Why investing in innovation will be vital to achieving a circular economy

According to research by the OECD, plastic waste is expected to triple by 2060 unless urgent action is taken – making tackling packaging waste one of the biggest sustainability challenges faced by businesses the world over.

We have a vital role to play, and we know that rapid and ambitious corporate action will be critical to confronting the plastic pollution crisis.

For consumer goods companies, this means transforming the way we do business, considering every stage of a product’s journey – from how it is designed, produced and distributed, through to the collection, waste management and recycling systems currently in place to process it.

At Coca-Cola Europacific Partners, the world’s largest independent Coca-Cola bottler, we’re taking action across all aspects of a product life cycle – reducing the use of packaging where we can, working towards 100% recycled or renewable plastic in our bottles, and ensuring that the packaging we do use is collected, so it can be recycled and reused again.

We’re making progress, hitting our target for 50% recycled plastic (Polyethylene terephthalate, also called PET) in our bottles in Europe four years early, and ensuring that 71.8% of the packaging we put on the market was collected for recycling in 2022. But we know that we need to go further, faster, as barriers still remain to creating a fully circular economy.

Advancing today’s recycling systems

Unfortunately, production, waste management and recycling systems as they exist today won’t get us to where we need to be. Traditional recycling methods alone cannot drive circularity, because the plastic used to create food-grade packaging, such as bottles, can only be recycled a finite number of times using mechanical recycling techniques, before it loses the strength required to create a beverage bottle. At this point, the plastic then needs to be replaced with higher quality PET that has been recycled fewer times, or virgin, fossil-based PET.

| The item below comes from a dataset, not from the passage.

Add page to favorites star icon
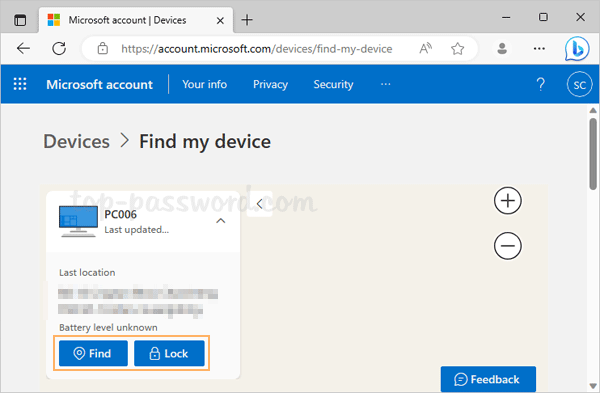The image size is (600, 393). pos(457,49)
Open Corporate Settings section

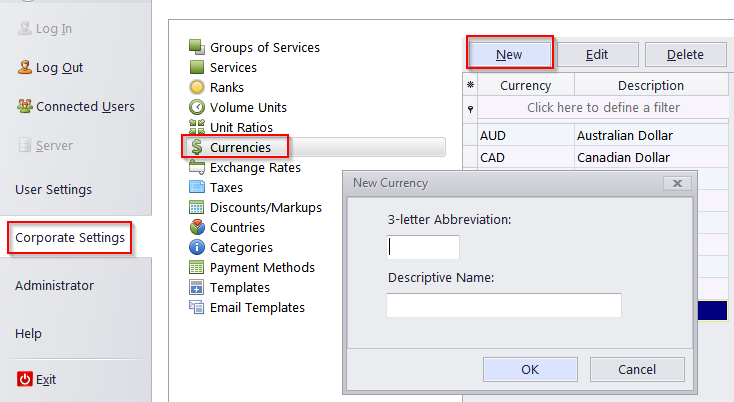point(70,238)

Another major challenge is that the quantities of high-quality, food-grade recycled content simply do not exist at the volumes we need. Various industries compete for high-quality recycled PET (rPET), which is often ‘downcycled’ – meaning it can no longer meet the standards required for food and drink packaging.

If we are to solve these issues and transition to a circular economy, then we need to accelerate innovation at unprecedented speed while increasing the availability of recycled material.

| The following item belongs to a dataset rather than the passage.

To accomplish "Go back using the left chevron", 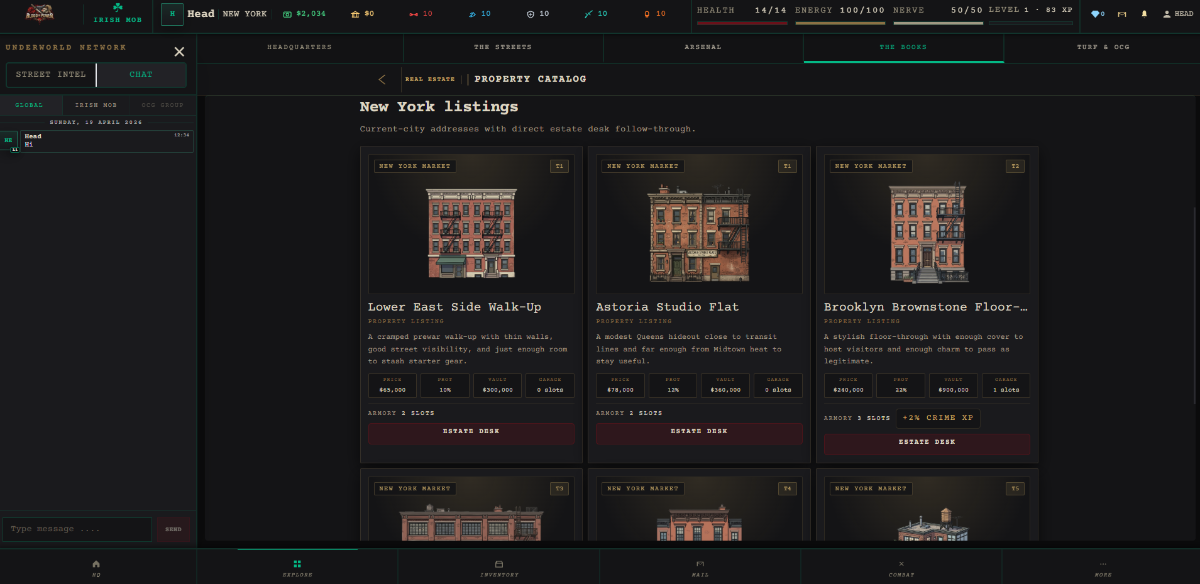I will tap(382, 79).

Leveraging game changing technology in the transition to circularity

We’re excited by the technology out there. One example is CuRe Technology, a pioneering start-up which has developed a way of revitalising PET that cannot be recycled by traditional means. CuRe prevents hard-to-recycle PET from being incinerated or sent to landfill, using it instead to create like-virgin PET which can be used to make drinks bottles.

This technology has the potential to significantly reduce the carbon footprint of our plastic packaging, and to help us move away from the use of virgin fossil-based PET in the manufacturing process. A recently conducted LCA study shows that CuRe’s rPET has a carbon footprint that is approximately 65% lower than virgin PET.

Technologies like CuRe need firepower to take them from concept to scale, and as one of the biggest consumer goods companies in the world, this is where we can take action.

Through our innovation investment engine, CCEP Ventures, we’re investing in companies who can help drive progress for us as a business, along with the wider industry.

In 2020, we began investing in CuRe to fund its research and development roadmap. Through a follow on investment this year, we’re helping them move to commercial readiness as they develop their first demonstration plant. The plant will give us access to ‘like-virgin’ rPET when production starts in 2025, as well as turbocharge the industry’s transition to circularity by helping to make like-virgin PET – made from something that could otherwise end up in landfill – more accessible.

Critical need for collaboration and investment from all sides of business, governments and start-ups 

Businesses have a critical role to play in providing the investment, unlocking the partnerships and powering the big ideas required to tackle the plastic crisis. But this also demands the necessary legislation to create the right operating conditions to accelerate change at pace.

That is why collaboration between big corporates, industries and governments is needed to drive progress. The shift to a circular economy cannot be achieved by one company or even a single industry. It requires dedicated commitment from both government and business to find the right solutions.

And vitally, we need partnerships with forward-thinking start-ups like CuRe Technology, capable of lighting the spark of ingenuity which will pave the way for transformation in the years to come. Only through commitment to these nascent ideas can we achieve the step change in packaging that is required to create a circular PET economy for all.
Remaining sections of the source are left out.